Miraculeusement, seuls deux passagers sont blessés. Mais une malheureuse vendeuse de journaux, postée devant la gare, est tuée sur le coup. Ce “train volant”, figé dans une photographie devenue mythique, illustre parfaitement ce mélange d’absurde et de drame dont Paris a le secret.
©DR – Le “train volant”, figé dans une photographie devenue mythique Des chats brûlés sur la place de Grève
Bien avant de devenir un lieu de célébrations républicaines et de manifestations sociales, la place de Grève — aujourd’hui place de l’Hôtel-de-Ville — était déjà une scène publique… et un foyer d’émotions fortes. C’est là, au XVIIᵉ siècle, qu’avaient lieu les exécutions, mais aussi les fêtes populaires. Chaque 23 juin, à la veille de la Saint-Jean, un immense bûcher était dressé. Le roi en personne, accompagné de la cour, venait y mettre le feu.
Mais la tradition avait son revers sombre : au sommet des fagots, on jetait un sac rempli de vingt-quatre chats vivants, accusés d’être les serviteurs du diable. Les Parisiens, fascinés, riaient, applaudissaient, convaincus que le sacrifice éloignerait le mal.
C’est un enfant, le futur Louis XIV, âgé de dix ans, qui, horrifié par ce spectacle, mit fin à cette coutume barbare. Derrière l’anecdote, Didier Chirat montre un Paris tiraillé entre superstition médiévale et modernité naissante, où le feu, symbole de purification, révélait aussi la part sombre du divertissement populaire.
La morgue de Paris, attraction touristique
Au XIXᵉ siècle, la mort faisait partie du décor. La morgue de Paris, installée sur l’île de la Cité, juste derrière Notre-Dame, devint l’un des lieux les plus visités de la capitale. L’endroit, pourtant sinistre, attirait des milliers de badauds venus contempler les corps anonymes exposés derrière une grande vitre de verre.
Douze tables de marbre noir, un filet d’eau pour rafraîchir les cadavres, et voilà le spectacle prêt. Les visiteurs – familles, touristes, enfants – défilaient par centaines chaque jour, observant ces visages inertes, parfois méconnaissables.

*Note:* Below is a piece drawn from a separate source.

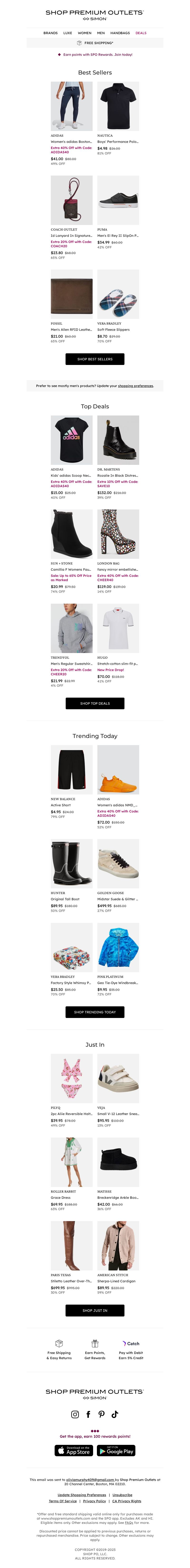Click the Shop Top Deals button
Viewport: 190px width, 1568px height.
[95, 703]
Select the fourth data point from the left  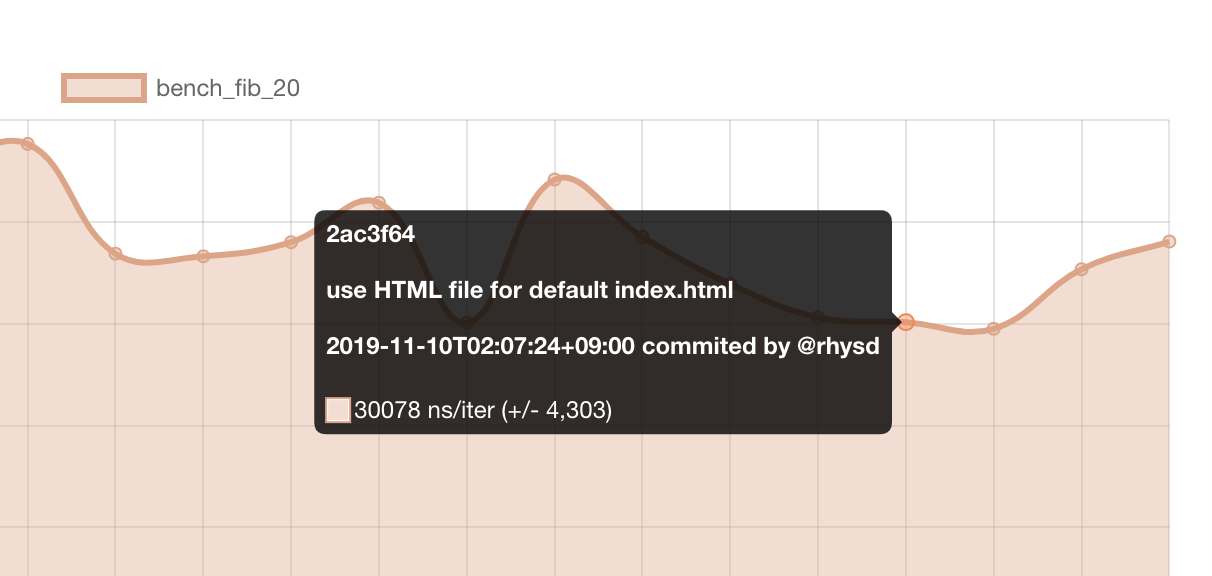[x=291, y=242]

©DR – La morgue de Paris, installée sur l’île de la Cité, juste derrière Notre-Dame, devint l’un des lieux les plus visités de la capitale.
Les journaux de l’époque rapportent qu’il n’était pas rare d’y croiser des conversations frivoles, grivoises ou tout simplement fascinées. Même les premiers touristes anglais incluaient la morgue dans leur parcours de visite !
Didier Chirat souligne, avec un humour noir bien dosé, ce goût parisien pour le macabre, entre curiosité et voyeurisme. Il faudra attendre 1907 pour que le préfet Lépine, au nom de la morale publique, mette fin à ce “spectacle hygiénique”. Mais cette étrange attraction dit beaucoup de l’esprit d’une époque où la mort, au lieu d’être cachée, faisait encore partie du quotidien.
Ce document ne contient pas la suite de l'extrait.